### AIM OF THE EXERCISE
Rewrite the material with "click action" changed to "tap action" and everything else unchanged, leaving out the pictures.

### LISTED ENTRIES

--- Start ---

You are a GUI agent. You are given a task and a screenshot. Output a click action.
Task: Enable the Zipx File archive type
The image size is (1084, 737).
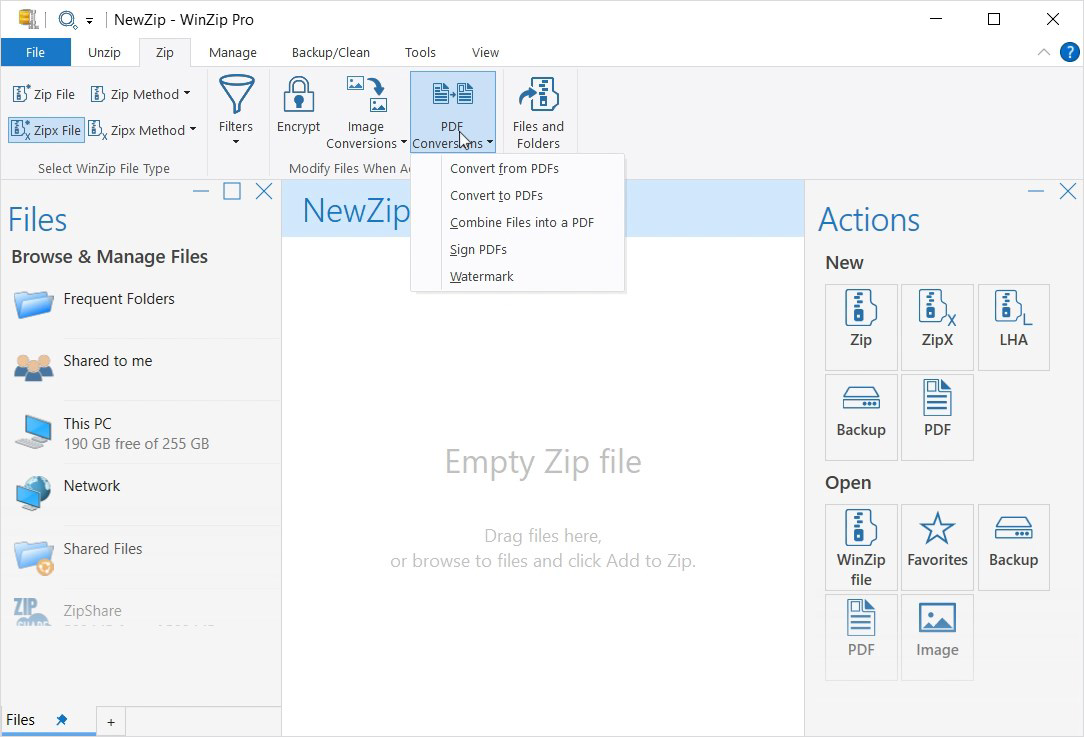click(45, 130)
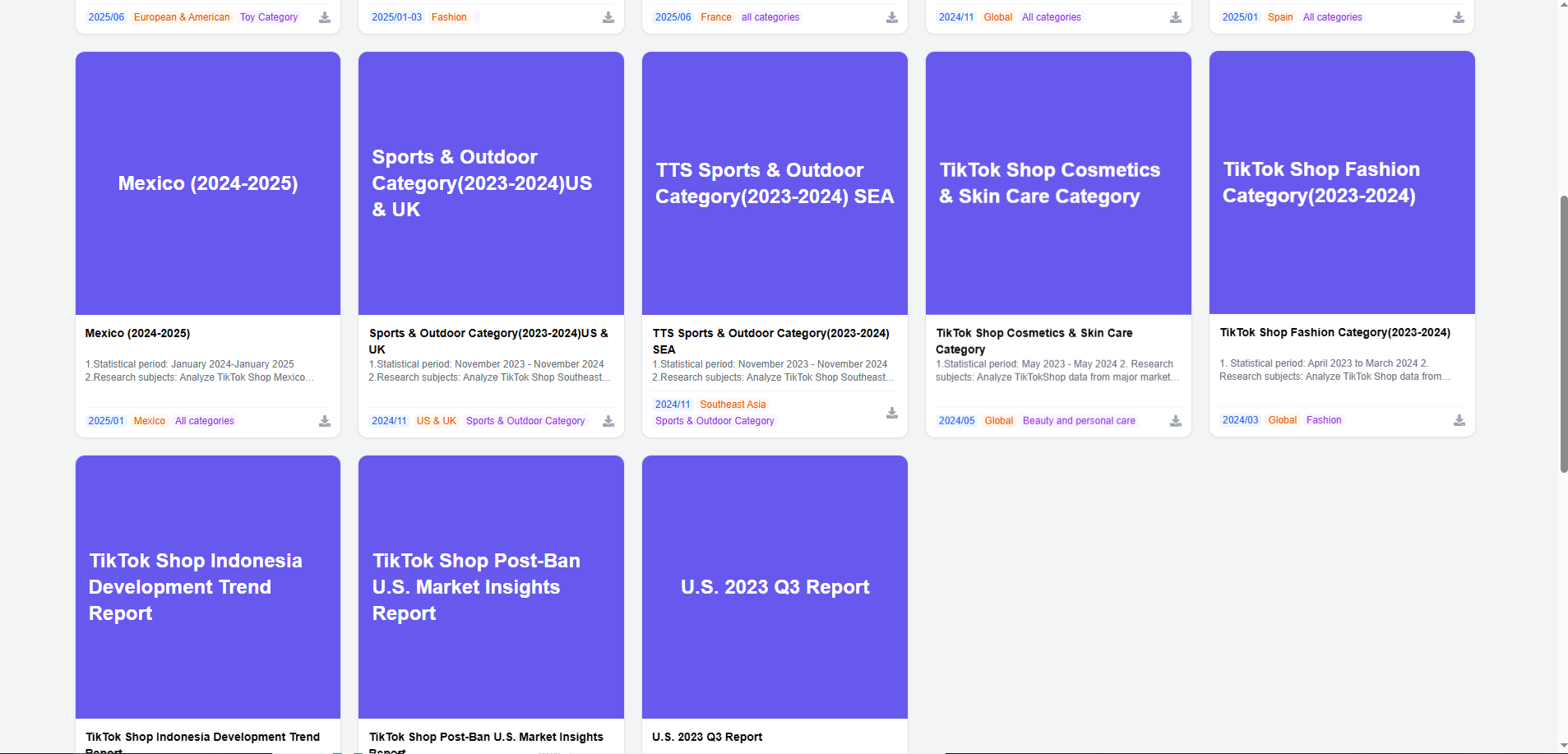This screenshot has height=754, width=1568.
Task: Click the Beauty and personal care tag
Action: pyautogui.click(x=1079, y=421)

--- End ---

### TASK RESULT
You are a GUI agent. You are given a task and a screenshot. Output a tap action.
Task: Enable the Zipx File archive type
The image size is (1084, 737).
click(45, 130)
This screenshot has height=754, width=1568.
Task: Click the Beauty and personal care tag
Action: pyautogui.click(x=1079, y=421)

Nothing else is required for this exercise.